Quantum Supremacy, What Is It Anyhow?
What Is Quantum Supremacy, and Why Is It Such a Computing Milestone?
Excerpts and salient points ~
+ Quantum supremacy means only that researchers have been able to use a quantum computer to perform a single calculation that no conventional computer, even the biggest supercomputer, can perform in a reasonable amount of time.
+ In the case of Google, this calculation involved checking whether the output of an algorithm for generating random numbers was truly random.
+ The researchers were able to use a quantum computer to perform this complex mathematical calculation in three minutes and 20 seconds, according to the paper. They say it would have taken Summit 3—an IBM-built machine that is the world’s most powerful commercially-available conventional computer—about 10,000 years to perform the same task.

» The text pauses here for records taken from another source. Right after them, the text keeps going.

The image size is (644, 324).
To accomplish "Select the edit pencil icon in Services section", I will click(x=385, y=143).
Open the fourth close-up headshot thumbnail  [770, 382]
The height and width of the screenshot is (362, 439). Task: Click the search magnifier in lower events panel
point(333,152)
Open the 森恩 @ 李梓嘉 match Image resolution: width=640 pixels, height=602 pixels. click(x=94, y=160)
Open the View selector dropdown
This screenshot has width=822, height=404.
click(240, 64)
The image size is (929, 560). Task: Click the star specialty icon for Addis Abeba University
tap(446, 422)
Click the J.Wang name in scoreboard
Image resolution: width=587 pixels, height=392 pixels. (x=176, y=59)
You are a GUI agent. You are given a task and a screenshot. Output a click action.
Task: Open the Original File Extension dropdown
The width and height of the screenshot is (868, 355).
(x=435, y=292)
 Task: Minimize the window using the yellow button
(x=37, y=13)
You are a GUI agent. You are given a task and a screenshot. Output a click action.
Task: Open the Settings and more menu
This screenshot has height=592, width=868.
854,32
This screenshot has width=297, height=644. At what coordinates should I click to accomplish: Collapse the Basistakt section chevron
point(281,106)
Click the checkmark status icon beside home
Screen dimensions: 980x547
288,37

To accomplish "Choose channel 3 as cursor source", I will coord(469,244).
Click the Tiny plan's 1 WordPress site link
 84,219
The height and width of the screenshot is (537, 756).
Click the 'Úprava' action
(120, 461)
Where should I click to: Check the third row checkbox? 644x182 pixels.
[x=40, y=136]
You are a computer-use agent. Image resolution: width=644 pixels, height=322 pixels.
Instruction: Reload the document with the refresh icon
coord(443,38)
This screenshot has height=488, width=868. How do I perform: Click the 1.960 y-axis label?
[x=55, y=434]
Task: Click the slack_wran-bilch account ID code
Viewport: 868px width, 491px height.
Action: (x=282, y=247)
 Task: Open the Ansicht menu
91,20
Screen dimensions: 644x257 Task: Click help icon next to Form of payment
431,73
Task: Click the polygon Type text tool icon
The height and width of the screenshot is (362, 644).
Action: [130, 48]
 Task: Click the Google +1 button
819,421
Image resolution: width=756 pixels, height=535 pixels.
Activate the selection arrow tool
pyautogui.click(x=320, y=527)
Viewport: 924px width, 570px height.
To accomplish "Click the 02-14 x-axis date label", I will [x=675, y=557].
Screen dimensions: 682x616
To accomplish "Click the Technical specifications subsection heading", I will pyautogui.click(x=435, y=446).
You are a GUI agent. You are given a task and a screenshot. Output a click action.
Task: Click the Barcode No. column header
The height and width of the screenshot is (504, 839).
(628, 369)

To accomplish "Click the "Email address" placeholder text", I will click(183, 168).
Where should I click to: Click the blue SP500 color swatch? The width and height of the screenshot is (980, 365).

For the moment, the public-private key encryption techniques on which bitcoin and other cryptocurrencies are based cannot be broken by a quantum computer. But Google’s researchers, in their paper, predict that quantum computing power will continue to advance at a “double exponential rate,” so those bitcoins may not be safe for all that much longer.
+ What’s so special about Sycamore? Sycamore is not the world’s largest quantum processor. Google itself had produced a 72 qubit system last year. And Rigetti, a California startup working on quantum computers, has said it plans to have a 128 qubit system ready soon. But Google’s researchers said they made major advances in how long its qubits can remain in a quantum state and how each qubit interacts with the other qubits next to it.
+ That’s important because when qubits fall out of a quantum state, they introduce errors into the calculations the quantum computer is performing. Those errors then have to be corrected by using additional qubits. These error rates are the reason that your laptop can beat today’s quantum computers in getting a correct answer to most mathematical problems.